The film is strongest on British folk horror, where there’s a more cohesive sense of genre. It can examine interesting edge cases, like non-horror movies dealing with the decline of rural villages, and it can bring in interviewers to talk about specific techniques and choices in specific movies. One of the best observations here is that while American historical films have a sense of the mythic West, where space goes out and out endlessly, British films concentrate on the sense of layered and unearthed history, with meaning emerging from all the accumulated years of a place’s occupation; there’s a trend in British folk horror to have dangerous artifacts be literally dug up out of the earth. The movie covers everything from M.R. James adaptations to children’s folk horror (and how Doctor Who brushes up against it) to how Witchfinder General presaged The Wild Bunch.
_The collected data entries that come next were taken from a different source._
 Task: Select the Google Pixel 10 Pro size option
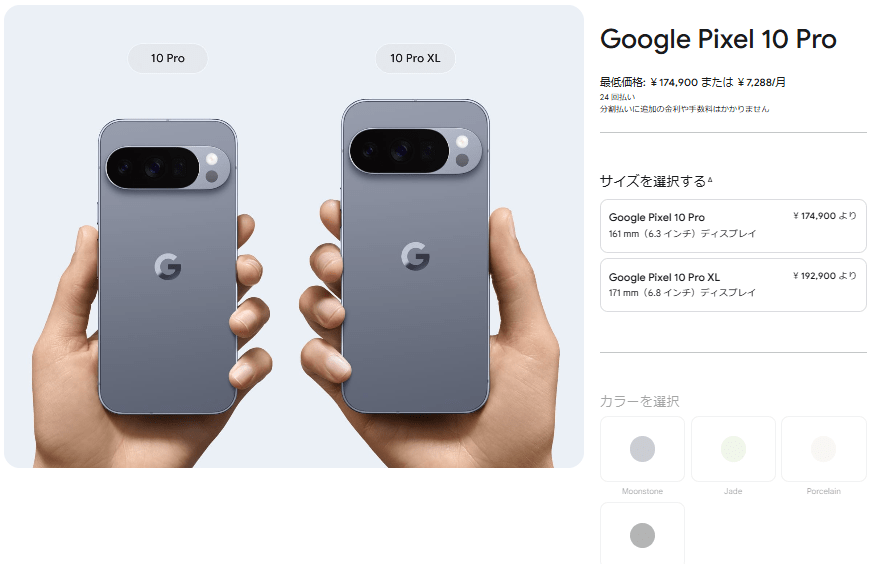[x=733, y=226]
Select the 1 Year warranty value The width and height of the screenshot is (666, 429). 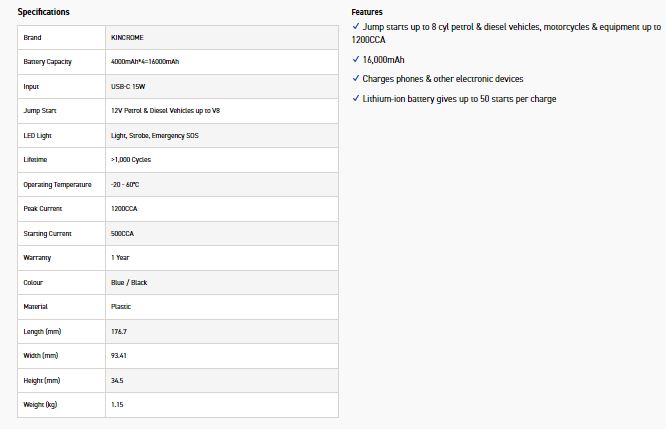(121, 258)
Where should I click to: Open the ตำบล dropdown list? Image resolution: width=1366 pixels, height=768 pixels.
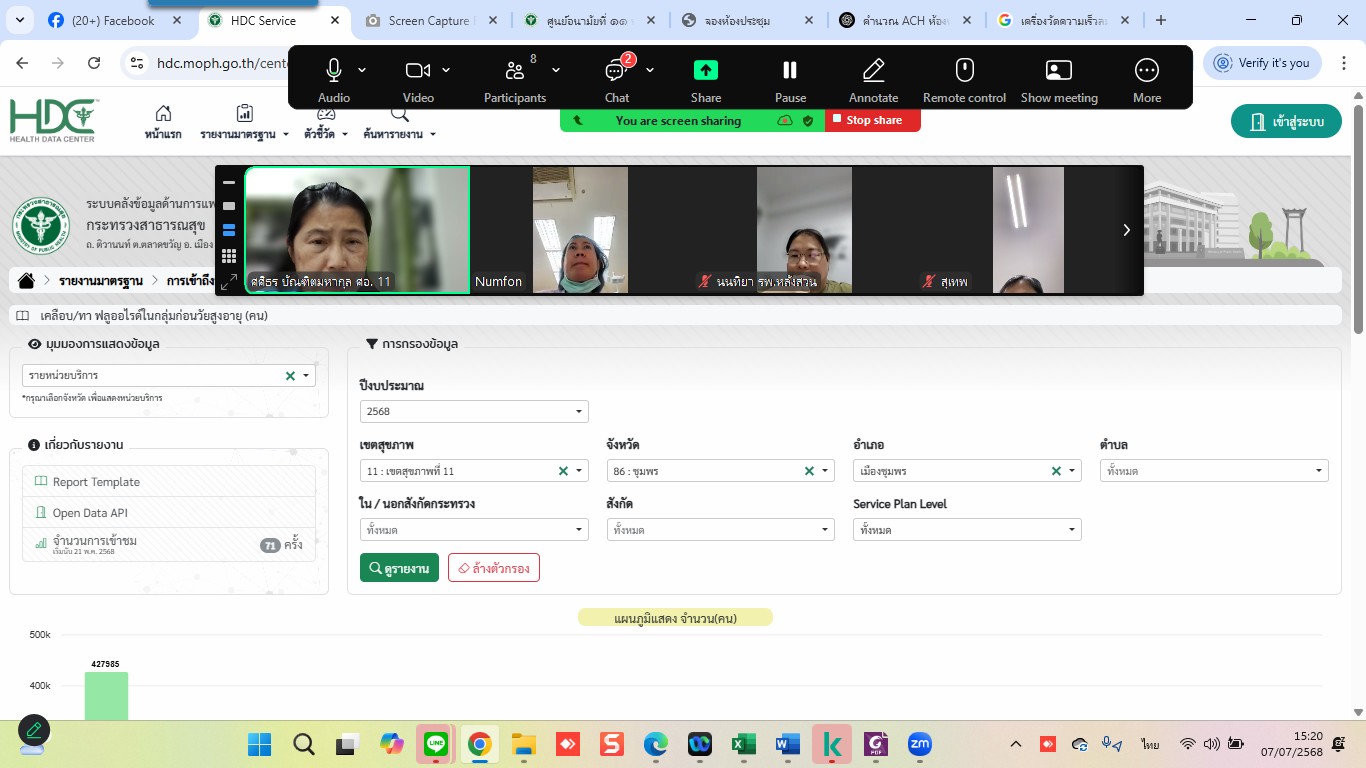coord(1213,470)
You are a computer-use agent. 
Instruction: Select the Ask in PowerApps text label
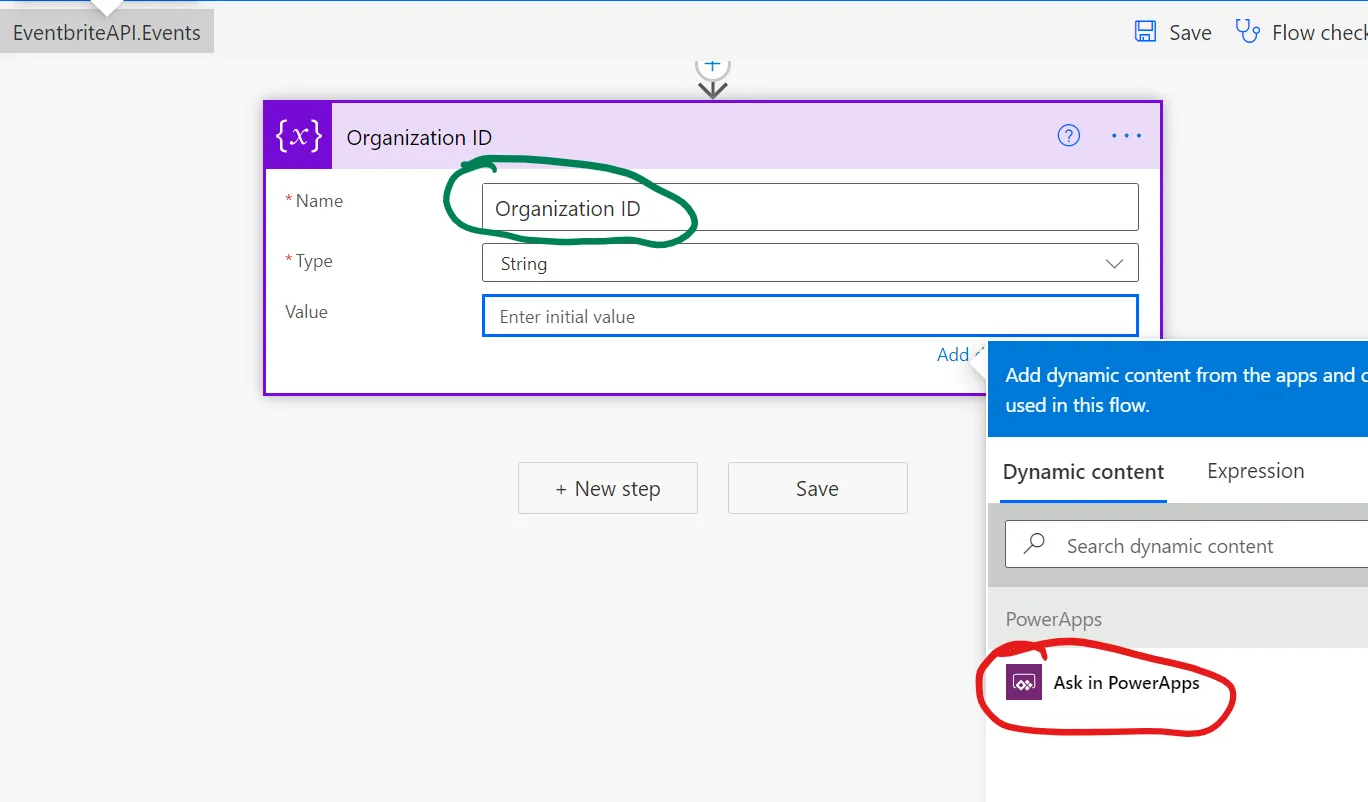click(1126, 683)
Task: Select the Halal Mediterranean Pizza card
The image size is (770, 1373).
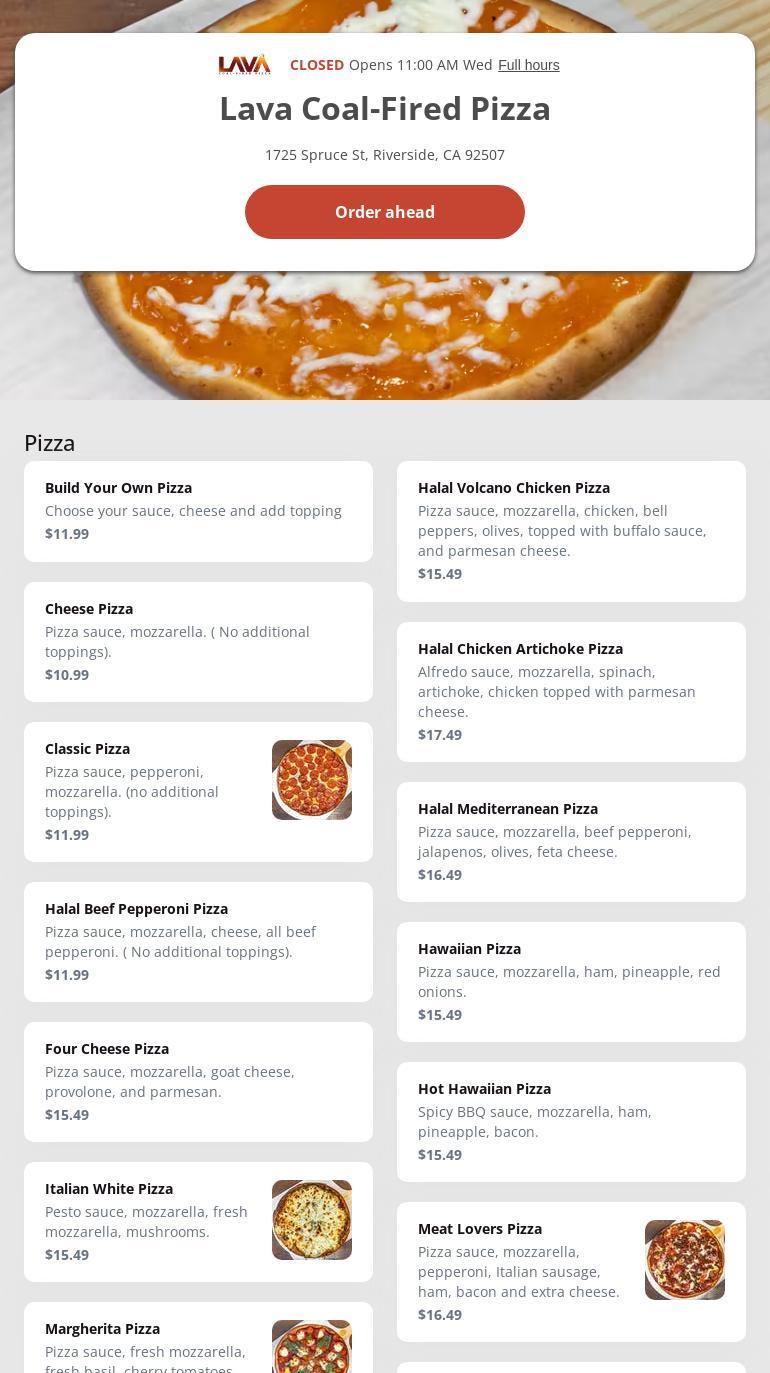Action: [x=571, y=841]
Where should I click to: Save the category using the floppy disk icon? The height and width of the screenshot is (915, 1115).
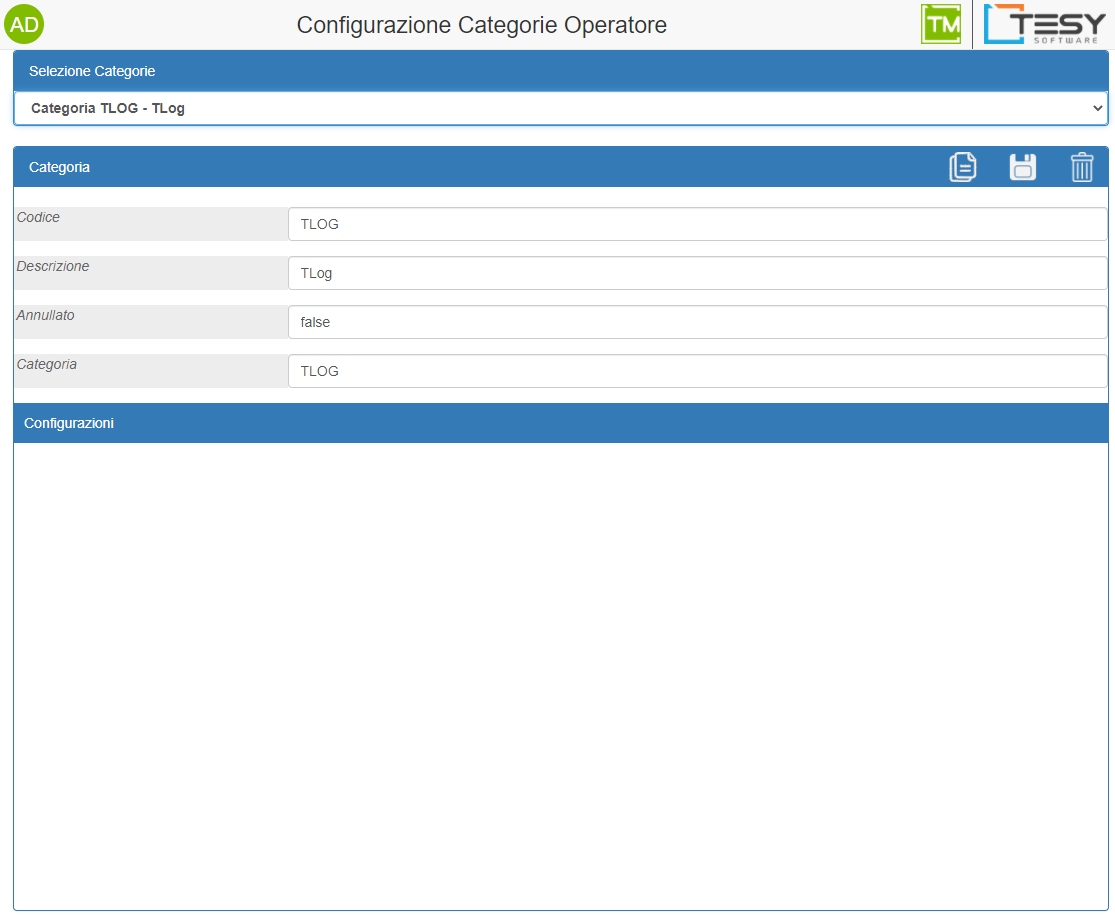click(x=1022, y=167)
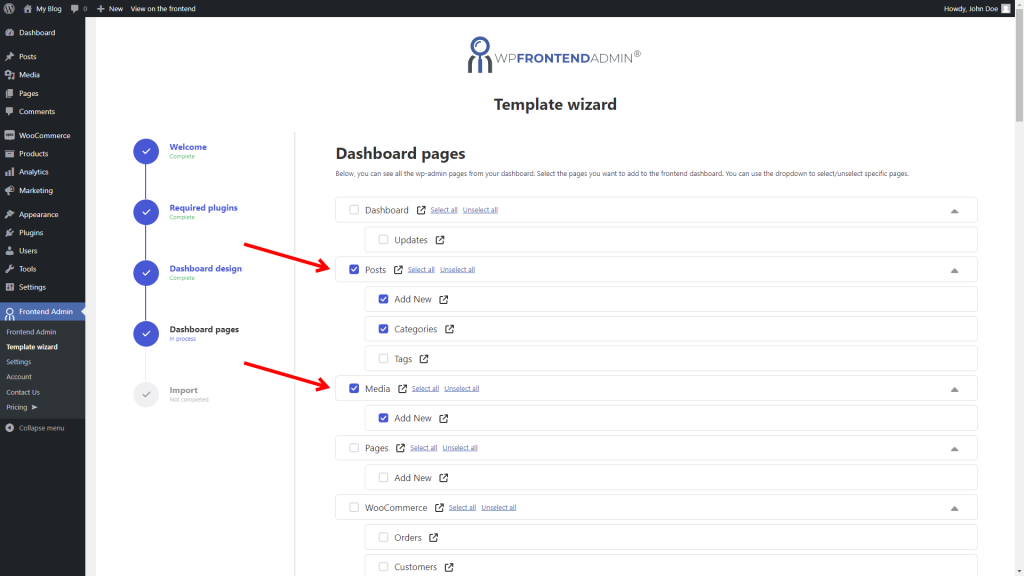Check the Pages checkbox
1024x576 pixels.
[x=354, y=448]
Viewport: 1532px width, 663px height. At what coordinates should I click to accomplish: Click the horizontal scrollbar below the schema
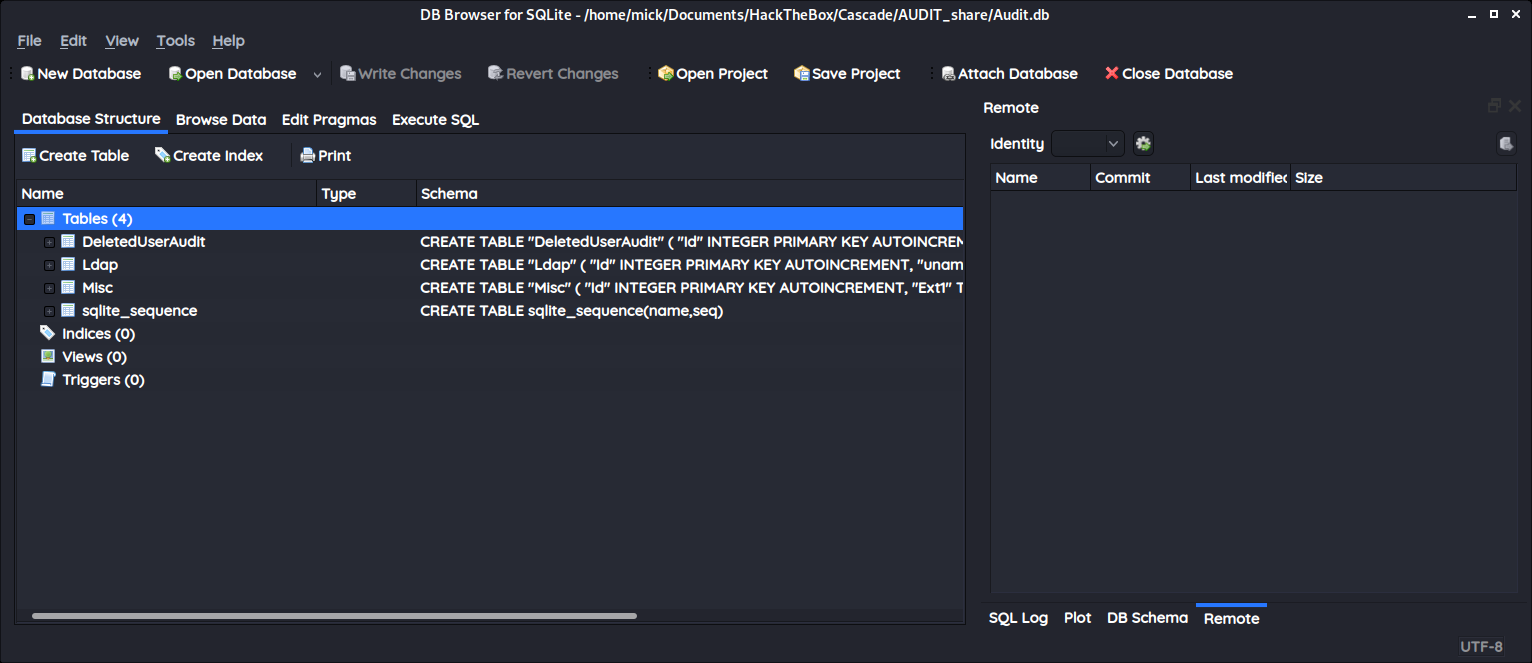click(x=333, y=616)

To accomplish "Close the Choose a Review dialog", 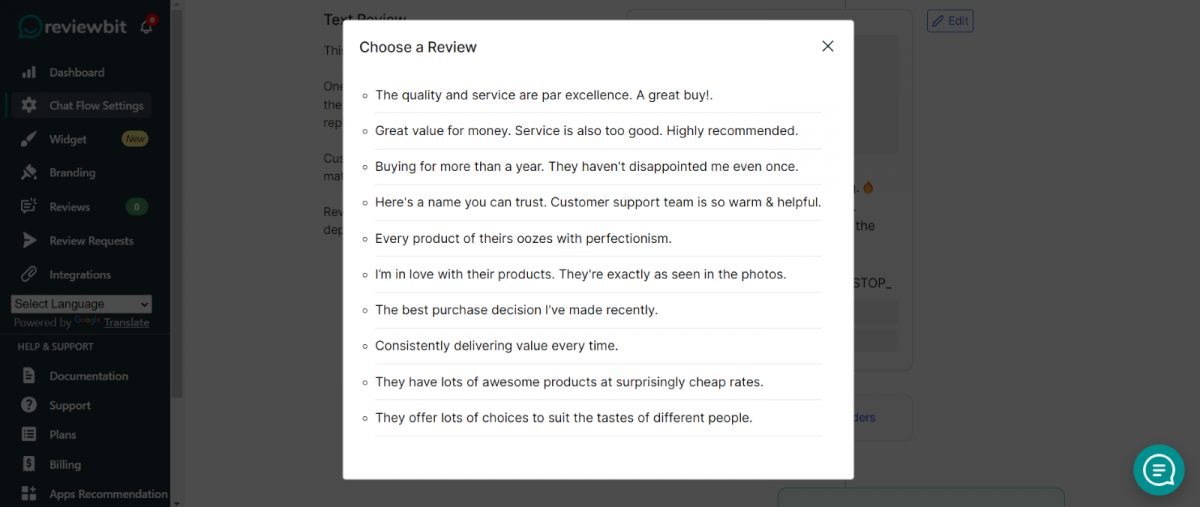I will click(x=827, y=46).
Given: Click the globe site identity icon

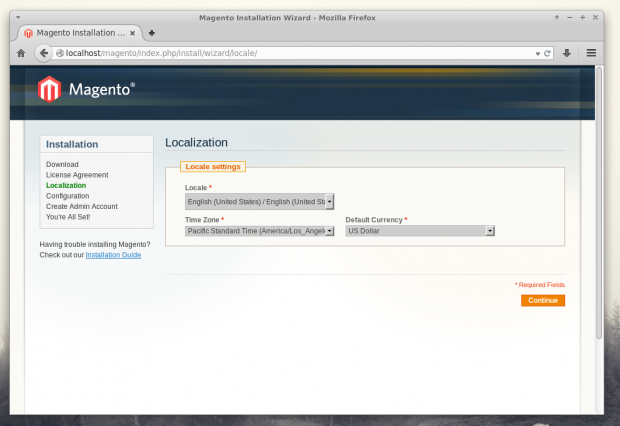Looking at the screenshot, I should click(x=60, y=53).
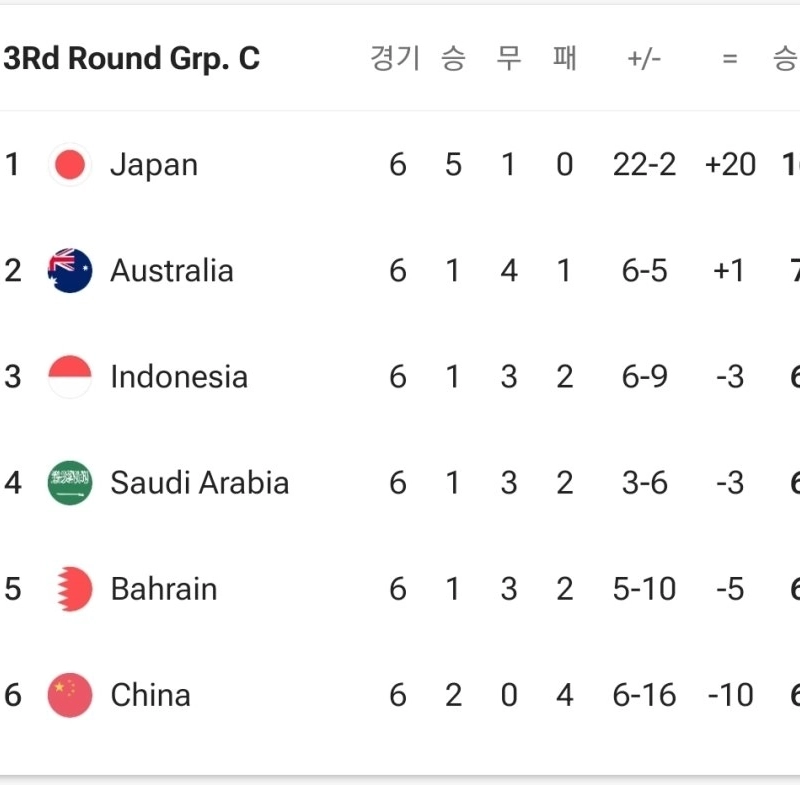Select the Indonesia team name
Screen dimensions: 800x785
[x=179, y=377]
It cannot, alas, bring anything like that kind of depth to its international and contemporary sections, which feel more like a barrage of titles. After a while, there’s also the sense that the label is being applied more and more haphazardly; genres should be elastic, but there are cases here where they’re stretched until the elastic snaps. (Ghost stories are not automatically folk horror just because they too contain links to the past.) Still, there are some good observations in these sections, especially the distinction between films that portray folk horror intruding on modern life (or modern life wandering into folk horror) and films that dramatize the folk horror and treat it as part of the established world the characters already know they’re living in.
Even with weak spots, however, Woodlands Dark and Days Bewitched is a rich and intriguing documentary that will expand any to-watch list. Moreover, one of its finest aspects is its own cinematic approach, which makes this stand out in a world of more visually dull or unambitious documentaries. Here, we get not only talking heads and film clips but paper art, poetry readings, and haunting ballad performances; this embrace of horror elements in its presentation as well as its content serves Woodlands well.
Woodlands Dark and Days Bewitched is streaming on Shudder.